EXERCISE AIM:
A full, exact copy of the records below is the required answer.

EXCERPTED RECORDS:
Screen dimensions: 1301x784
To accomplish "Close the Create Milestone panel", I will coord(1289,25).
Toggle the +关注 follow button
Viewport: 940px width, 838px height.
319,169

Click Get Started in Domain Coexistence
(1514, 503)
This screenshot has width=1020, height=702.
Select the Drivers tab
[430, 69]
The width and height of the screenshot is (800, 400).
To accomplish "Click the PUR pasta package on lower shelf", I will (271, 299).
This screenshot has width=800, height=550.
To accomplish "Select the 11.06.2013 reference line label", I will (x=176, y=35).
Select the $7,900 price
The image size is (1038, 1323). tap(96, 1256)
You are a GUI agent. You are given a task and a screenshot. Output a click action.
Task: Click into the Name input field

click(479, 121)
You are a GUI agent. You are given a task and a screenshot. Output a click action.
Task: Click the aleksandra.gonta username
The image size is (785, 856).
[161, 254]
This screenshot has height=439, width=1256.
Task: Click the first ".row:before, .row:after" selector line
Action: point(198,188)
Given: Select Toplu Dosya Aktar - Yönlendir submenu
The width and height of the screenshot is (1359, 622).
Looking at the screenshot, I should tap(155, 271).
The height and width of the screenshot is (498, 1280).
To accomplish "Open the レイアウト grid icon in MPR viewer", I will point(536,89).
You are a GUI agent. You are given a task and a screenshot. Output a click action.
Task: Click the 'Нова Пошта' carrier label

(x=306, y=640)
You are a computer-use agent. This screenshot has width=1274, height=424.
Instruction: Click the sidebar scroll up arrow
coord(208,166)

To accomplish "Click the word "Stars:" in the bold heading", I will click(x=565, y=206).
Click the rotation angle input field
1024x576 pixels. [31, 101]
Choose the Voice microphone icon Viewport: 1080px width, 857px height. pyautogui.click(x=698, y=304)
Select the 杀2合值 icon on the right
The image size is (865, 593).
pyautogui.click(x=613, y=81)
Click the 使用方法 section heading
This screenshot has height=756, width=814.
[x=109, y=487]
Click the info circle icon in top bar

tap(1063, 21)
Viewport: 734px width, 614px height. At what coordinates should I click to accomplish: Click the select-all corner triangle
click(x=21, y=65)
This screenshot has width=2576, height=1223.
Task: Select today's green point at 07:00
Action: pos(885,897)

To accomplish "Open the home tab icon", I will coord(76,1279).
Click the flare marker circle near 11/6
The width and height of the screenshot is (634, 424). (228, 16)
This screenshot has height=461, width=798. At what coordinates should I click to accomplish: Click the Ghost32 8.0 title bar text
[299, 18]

ANSWER:
Screen dimensions: 1301x784
To accomplish "Close the Create Milestone panel", I will coord(1289,25).
Toggle the +关注 follow button
Viewport: 940px width, 838px height.
319,169

Click Get Started in Domain Coexistence
(1514, 503)
This screenshot has width=1020, height=702.
Select the Drivers tab
[430, 69]
The width and height of the screenshot is (800, 400).
To accomplish "Click the PUR pasta package on lower shelf", I will (271, 299).
This screenshot has width=800, height=550.
To accomplish "Select the 11.06.2013 reference line label", I will (x=176, y=35).
Select the $7,900 price
The image size is (1038, 1323). tap(96, 1256)
You are a GUI agent. You are given a task and a screenshot. Output a click action.
Task: Click into the Name input field

click(479, 121)
You are a GUI agent. You are given a task and a screenshot. Output a click action.
Task: Click the aleksandra.gonta username
The image size is (785, 856).
[161, 254]
This screenshot has height=439, width=1256.
Task: Click the first ".row:before, .row:after" selector line
Action: point(198,188)
Given: Select Toplu Dosya Aktar - Yönlendir submenu
The width and height of the screenshot is (1359, 622).
Looking at the screenshot, I should tap(155, 271).
The height and width of the screenshot is (498, 1280).
To accomplish "Open the レイアウト grid icon in MPR viewer", I will point(536,89).
You are a GUI agent. You are given a task and a screenshot. Output a click action.
Task: Click the 'Нова Пошта' carrier label

(x=306, y=640)
You are a computer-use agent. This screenshot has width=1274, height=424.
Instruction: Click the sidebar scroll up arrow
coord(208,166)

To accomplish "Click the word "Stars:" in the bold heading", I will click(x=565, y=206).
Click the rotation angle input field
1024x576 pixels. [31, 101]
Choose the Voice microphone icon Viewport: 1080px width, 857px height. pyautogui.click(x=698, y=304)
Select the 杀2合值 icon on the right
The image size is (865, 593).
pyautogui.click(x=613, y=81)
Click the 使用方法 section heading
This screenshot has height=756, width=814.
[x=109, y=487]
Click the info circle icon in top bar

tap(1063, 21)
Viewport: 734px width, 614px height. At what coordinates should I click to accomplish: Click the select-all corner triangle
click(x=21, y=65)
This screenshot has width=2576, height=1223.
Task: Select today's green point at 07:00
Action: pos(885,897)

To accomplish "Open the home tab icon", I will coord(76,1279).
Click the flare marker circle near 11/6
The width and height of the screenshot is (634, 424). (228, 16)
This screenshot has height=461, width=798. At what coordinates should I click to accomplish: Click the Ghost32 8.0 title bar text
[299, 18]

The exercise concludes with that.